Written exercise 1 – Please reproduce the passage of the John Kirby biography from "John Kirby was" up to and including "the age of 33.", keeping every word and punctuation mark unchanged.
Written exercise 2 – Decide whether each statement agrees with the John Kirby biography, answering yes or no and quoting the words that settle it: (a) Kirby was born in Liverpool in 1949; (b) Kirby left Liverpool for London at the age of 18; (c) Kirby enrolled in art school at the age of 33.

#### Text segment

John Kirby  (born 1949 in Liverpool, England) is a British artist known for his paintings exploring issues of gender, religion, sexuality, and race. His work has been compared to that of René Magritte, Balthus and Edward Hopper. Kirby has exhibited internationally and his work is held in several collections including the Tate Gallery, the Victoria & Albert Museum, and the Royal College of Art.

Early life 

John Kirby was born in Liverpool in 1949 and grew up in Tuebrook. He was raised Irish Catholic and attended Saint Cecilia’s primary school as well as serving as an altar boy. When he was 16, Kirby left Liverpool to work in London as a shipping clerk and then traveled to Calcutta to help in a children’s home headed by Mother Teresa. After moving back to Liverpool, he trained as a social worker and then worked as a probation officer before enrolling in art school at the age of 33.

########
#### Dataset rows

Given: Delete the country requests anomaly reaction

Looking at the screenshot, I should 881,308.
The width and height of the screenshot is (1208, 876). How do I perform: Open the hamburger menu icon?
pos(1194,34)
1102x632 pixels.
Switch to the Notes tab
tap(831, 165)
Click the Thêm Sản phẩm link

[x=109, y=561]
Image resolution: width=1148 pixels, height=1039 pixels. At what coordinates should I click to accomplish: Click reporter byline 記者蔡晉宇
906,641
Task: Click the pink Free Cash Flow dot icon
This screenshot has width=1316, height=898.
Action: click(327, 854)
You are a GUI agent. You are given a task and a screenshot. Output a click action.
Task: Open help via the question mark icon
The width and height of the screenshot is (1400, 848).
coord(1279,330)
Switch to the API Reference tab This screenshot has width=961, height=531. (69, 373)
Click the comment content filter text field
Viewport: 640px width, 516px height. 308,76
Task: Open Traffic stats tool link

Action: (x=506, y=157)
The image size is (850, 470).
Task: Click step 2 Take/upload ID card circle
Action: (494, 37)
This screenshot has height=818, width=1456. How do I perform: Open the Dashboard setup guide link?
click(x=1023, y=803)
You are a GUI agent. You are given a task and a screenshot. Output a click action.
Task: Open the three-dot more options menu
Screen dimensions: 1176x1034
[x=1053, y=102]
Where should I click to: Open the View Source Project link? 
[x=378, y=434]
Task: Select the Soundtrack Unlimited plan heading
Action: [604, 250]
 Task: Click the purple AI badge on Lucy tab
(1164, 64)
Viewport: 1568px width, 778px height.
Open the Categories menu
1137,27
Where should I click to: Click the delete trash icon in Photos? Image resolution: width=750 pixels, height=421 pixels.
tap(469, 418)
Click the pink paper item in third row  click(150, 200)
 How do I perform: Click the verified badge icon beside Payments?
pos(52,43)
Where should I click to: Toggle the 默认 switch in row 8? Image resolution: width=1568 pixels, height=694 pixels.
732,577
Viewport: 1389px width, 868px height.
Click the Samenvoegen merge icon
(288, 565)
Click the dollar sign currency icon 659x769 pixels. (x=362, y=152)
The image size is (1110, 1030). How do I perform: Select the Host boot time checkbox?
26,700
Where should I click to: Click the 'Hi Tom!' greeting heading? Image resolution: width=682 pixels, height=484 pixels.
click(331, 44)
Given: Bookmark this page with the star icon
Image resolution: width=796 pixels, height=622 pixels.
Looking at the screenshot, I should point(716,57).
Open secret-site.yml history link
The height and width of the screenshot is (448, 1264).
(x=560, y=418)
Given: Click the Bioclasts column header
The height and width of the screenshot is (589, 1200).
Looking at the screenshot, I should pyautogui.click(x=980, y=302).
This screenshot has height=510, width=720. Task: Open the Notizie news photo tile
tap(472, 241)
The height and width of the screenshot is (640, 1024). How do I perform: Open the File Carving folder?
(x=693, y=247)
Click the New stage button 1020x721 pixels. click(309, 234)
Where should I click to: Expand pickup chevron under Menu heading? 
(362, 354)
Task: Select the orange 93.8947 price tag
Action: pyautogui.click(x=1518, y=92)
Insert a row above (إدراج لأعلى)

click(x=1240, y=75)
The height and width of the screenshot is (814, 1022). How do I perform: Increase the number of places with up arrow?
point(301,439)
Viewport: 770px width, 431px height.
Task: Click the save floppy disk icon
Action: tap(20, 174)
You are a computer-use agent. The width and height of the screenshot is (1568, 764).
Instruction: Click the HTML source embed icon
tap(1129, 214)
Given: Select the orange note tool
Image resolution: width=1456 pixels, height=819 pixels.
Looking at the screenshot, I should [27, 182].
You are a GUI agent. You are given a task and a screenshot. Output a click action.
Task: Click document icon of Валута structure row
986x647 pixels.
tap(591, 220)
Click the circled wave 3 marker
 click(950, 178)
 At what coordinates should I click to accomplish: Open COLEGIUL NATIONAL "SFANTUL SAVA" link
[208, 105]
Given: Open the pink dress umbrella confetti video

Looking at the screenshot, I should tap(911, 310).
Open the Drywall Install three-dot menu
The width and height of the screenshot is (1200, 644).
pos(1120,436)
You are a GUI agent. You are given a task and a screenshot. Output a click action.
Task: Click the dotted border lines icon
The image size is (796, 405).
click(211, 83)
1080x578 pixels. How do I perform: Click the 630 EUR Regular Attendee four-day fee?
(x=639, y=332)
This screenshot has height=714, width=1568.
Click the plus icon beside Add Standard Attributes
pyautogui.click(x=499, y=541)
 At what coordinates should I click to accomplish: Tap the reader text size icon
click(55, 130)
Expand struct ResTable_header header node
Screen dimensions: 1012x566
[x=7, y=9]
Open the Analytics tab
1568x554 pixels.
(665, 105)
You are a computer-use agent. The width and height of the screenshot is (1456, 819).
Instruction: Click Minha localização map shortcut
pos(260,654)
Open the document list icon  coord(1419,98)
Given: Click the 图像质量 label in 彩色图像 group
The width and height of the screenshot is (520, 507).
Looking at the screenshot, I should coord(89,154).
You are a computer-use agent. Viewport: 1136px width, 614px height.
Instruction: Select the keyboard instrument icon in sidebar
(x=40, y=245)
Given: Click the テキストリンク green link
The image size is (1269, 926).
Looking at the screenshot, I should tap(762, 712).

########

Correct output 1 –
John Kirby was born in Liverpool in 1949 and grew up in Tuebrook. He was raised Irish Catholic and attended Saint Cecilia’s primary school as well as serving as an altar boy. When he was 16, Kirby left Liverpool to work in London as a shipping clerk and then traveled to Calcutta to help in a children’s home headed by Mother Teresa. After moving back to Liverpool, he trained as a social worker and then worked as a probation officer before enrolling in art school at the age of 33.

Correct output 2 –
(a) Yes: "John Kirby was born in Liverpool in 1949"
(b) No: "When he was 16, Kirby left Liverpool to work in London as a shipping clerk"
(c) Yes: "before enrolling in art school at the age of 33"